Abstract
Background:
Recombinant granulocyte colony-stimulating factor (G-CSF) is the most commonly used agent for treating neutropenia and mobilizing hematopoietic stem cells (HSCs) for transplantation. However, some patients do not respond effectively to the currently used mobilization protocols. To address this, new therapeutic approaches are needed. A potential strategy is pharmacological induction of endogenous mobilizing factors via cobalt protoporphyrin IX (CoPP). CoPP mobilizes HSCs and granulocytes by increasing endogenous G-CSF, though optimal dosing and potential side effects remain unclear.

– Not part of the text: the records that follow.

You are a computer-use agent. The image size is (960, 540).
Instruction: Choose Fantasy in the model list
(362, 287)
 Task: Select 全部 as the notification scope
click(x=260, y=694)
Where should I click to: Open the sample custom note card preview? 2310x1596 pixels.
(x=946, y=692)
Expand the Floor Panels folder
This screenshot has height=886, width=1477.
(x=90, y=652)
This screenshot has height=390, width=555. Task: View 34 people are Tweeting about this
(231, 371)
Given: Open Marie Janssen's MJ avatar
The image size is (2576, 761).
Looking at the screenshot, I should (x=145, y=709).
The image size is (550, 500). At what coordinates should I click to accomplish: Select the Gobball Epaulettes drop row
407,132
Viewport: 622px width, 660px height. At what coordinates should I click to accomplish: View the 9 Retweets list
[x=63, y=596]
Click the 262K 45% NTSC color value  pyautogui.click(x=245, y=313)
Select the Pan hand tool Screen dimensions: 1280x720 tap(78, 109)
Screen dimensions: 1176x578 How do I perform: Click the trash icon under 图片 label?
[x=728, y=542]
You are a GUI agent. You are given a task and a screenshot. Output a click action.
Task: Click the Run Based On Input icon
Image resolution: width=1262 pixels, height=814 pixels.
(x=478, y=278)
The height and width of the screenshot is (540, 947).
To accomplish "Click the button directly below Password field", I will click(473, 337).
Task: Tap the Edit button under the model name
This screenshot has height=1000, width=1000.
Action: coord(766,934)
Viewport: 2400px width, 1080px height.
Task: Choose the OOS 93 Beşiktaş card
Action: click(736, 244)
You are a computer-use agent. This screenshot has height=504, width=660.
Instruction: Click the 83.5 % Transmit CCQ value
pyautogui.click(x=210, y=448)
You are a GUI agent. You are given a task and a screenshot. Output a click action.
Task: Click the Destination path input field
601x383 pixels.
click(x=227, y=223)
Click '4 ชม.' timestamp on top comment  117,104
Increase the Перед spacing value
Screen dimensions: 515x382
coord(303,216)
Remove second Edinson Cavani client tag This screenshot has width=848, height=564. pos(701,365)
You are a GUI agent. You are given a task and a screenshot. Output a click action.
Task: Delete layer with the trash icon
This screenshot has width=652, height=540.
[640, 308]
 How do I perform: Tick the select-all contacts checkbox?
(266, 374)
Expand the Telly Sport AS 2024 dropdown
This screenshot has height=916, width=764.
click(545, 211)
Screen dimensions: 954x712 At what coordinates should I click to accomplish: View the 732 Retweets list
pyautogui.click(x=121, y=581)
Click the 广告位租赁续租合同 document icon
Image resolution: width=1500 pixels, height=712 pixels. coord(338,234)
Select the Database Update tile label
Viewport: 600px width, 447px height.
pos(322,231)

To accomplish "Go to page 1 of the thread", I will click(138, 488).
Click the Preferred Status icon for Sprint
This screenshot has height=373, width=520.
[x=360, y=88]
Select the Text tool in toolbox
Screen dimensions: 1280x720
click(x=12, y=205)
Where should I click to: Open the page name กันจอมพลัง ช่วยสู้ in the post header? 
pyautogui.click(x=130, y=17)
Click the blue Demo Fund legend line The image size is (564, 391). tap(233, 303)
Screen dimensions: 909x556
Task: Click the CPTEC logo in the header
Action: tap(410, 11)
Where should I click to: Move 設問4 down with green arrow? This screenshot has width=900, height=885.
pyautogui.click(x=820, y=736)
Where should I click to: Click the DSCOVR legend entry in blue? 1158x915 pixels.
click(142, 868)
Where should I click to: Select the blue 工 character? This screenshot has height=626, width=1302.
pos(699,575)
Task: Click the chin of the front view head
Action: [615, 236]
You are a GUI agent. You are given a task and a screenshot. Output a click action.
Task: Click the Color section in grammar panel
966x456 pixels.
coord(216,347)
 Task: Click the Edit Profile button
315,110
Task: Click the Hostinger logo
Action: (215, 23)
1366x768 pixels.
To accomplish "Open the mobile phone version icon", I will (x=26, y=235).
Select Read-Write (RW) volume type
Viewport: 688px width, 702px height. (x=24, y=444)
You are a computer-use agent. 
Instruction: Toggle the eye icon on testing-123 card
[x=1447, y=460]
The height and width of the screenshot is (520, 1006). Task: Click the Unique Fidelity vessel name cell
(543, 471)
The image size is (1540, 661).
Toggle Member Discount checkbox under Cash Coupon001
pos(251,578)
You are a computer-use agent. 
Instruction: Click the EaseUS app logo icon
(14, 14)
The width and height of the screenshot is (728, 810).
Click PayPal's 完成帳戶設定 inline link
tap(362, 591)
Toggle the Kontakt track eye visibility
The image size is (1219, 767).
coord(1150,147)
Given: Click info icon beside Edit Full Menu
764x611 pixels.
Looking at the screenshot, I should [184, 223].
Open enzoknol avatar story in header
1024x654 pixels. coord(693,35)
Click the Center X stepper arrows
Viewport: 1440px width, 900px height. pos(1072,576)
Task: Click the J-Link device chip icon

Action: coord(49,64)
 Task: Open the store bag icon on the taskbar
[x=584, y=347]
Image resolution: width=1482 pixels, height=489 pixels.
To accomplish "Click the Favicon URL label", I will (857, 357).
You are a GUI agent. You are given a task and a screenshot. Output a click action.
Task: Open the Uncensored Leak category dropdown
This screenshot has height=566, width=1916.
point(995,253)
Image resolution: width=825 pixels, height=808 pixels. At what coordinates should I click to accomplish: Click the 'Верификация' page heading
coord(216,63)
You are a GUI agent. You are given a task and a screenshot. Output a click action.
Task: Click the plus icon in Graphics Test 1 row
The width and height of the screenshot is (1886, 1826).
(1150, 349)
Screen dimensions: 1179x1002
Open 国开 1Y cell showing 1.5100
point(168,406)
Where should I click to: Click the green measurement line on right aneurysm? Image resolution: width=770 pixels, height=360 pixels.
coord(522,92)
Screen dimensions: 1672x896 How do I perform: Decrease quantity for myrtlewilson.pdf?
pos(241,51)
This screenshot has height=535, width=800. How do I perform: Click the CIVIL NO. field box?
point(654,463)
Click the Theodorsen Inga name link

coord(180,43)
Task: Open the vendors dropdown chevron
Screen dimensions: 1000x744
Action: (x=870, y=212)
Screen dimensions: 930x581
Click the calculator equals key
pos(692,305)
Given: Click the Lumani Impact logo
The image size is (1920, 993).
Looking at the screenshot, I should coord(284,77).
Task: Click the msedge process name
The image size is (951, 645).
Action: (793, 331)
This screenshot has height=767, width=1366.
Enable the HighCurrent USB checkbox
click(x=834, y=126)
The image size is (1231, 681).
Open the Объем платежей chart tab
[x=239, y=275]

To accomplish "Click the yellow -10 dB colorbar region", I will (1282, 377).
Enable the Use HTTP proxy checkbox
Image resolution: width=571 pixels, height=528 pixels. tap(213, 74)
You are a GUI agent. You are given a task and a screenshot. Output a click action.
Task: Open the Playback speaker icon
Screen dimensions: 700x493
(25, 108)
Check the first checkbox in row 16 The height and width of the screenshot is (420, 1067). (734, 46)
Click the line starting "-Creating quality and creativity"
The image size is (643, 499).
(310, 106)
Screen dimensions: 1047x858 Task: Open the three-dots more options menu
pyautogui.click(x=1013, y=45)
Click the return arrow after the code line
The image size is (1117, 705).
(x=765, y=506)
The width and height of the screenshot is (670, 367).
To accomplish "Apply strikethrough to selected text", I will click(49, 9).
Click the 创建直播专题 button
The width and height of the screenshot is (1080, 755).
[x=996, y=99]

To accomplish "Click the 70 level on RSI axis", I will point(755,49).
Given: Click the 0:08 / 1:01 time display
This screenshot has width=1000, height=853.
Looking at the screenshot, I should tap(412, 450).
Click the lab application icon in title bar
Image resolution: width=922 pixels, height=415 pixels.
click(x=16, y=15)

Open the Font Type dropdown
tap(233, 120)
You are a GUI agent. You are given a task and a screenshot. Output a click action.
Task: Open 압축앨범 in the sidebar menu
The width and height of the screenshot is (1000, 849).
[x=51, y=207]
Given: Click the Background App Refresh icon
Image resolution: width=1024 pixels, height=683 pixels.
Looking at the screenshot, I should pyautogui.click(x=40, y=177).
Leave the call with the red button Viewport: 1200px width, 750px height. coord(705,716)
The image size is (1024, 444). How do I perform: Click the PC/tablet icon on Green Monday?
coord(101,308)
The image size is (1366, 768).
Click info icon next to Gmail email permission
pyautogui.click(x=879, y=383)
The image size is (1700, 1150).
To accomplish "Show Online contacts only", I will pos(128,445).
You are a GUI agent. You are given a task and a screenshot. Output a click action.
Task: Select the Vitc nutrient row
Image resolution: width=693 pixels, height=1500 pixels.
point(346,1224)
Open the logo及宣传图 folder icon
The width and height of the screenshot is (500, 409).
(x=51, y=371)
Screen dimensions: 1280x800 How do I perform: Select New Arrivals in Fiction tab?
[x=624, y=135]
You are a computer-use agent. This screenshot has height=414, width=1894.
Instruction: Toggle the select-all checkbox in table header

Our study aimed to optimize CoPP dosing and timing, and assess its safety in mobilizing cells from bone marrow to blood.
Methods:
Mice were treated with different doses of CoPP, and blood cell counts, cytokine concentrations, and organ damage markers were evaluated at various time points after injection.
Results:
Our results show that CoPP exerts a dose-dependent mobilizing effect, with the highest G-CSF levels and number of mobilized leukocytes observed in mice treated with 10 mg/kg of CoPP. While there were no severe adverse effects, there were mild fluctuations in markers of organ function, including a reduction in blood urea nitrogen (BUN) and glucose levels during the five days of administration. Additionally, although most parameters normalized within 30 days, the decrease in BUN persisted. Mice experienced short-term weight loss following CoPP administration, but they regained their initial weight within two weeks.
Conclusions:
This study demonstrates that CoPP mobilizes cells from the bone marrow to the blood in a dose-dependent manner, with mild side effects, including temporary changes in biochemical markers and a sustained reduction in BUN levels.